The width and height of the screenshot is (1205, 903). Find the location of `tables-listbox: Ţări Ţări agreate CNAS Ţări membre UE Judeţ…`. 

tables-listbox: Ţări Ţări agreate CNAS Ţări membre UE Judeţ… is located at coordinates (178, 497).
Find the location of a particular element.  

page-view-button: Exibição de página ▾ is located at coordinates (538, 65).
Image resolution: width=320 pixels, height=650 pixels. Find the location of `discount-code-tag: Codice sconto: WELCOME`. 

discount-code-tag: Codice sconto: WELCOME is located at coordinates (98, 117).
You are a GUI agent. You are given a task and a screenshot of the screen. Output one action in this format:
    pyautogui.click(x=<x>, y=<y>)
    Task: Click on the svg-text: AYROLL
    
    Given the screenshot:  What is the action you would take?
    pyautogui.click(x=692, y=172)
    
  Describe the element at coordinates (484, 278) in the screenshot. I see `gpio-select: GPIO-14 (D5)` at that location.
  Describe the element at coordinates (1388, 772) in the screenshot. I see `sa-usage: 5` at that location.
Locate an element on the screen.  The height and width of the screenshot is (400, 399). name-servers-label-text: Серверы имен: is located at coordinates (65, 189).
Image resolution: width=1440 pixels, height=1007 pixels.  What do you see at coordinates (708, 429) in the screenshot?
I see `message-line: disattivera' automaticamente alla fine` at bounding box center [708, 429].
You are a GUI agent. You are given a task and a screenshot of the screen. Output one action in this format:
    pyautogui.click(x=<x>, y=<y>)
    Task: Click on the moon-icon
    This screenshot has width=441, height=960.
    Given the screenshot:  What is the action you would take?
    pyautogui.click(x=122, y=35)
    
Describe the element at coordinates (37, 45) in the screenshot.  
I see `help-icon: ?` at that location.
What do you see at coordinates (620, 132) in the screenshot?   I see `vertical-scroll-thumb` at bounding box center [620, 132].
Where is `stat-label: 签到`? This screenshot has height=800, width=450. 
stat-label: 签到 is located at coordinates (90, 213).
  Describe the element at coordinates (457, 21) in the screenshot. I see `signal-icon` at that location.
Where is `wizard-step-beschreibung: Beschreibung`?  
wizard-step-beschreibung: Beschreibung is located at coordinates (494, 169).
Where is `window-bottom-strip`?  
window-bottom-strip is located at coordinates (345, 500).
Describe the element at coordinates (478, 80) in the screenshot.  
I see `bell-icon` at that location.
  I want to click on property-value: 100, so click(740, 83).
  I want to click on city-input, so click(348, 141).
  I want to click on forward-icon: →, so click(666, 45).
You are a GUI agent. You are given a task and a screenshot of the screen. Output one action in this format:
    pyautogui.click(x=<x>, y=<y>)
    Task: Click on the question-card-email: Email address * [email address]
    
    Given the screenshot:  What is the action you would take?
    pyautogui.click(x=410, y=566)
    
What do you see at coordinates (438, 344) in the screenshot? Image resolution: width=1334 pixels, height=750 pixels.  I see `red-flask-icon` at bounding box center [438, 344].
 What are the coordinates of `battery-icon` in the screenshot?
== == ==
• _Job_
Select every line of the listing above that contains the word "Where".

• _Answer space_
Where is `stat-label: 签到`? This screenshot has height=800, width=450. 
Where is `wizard-step-beschreibung: Beschreibung`?  
Where is `window-bottom-strip`?  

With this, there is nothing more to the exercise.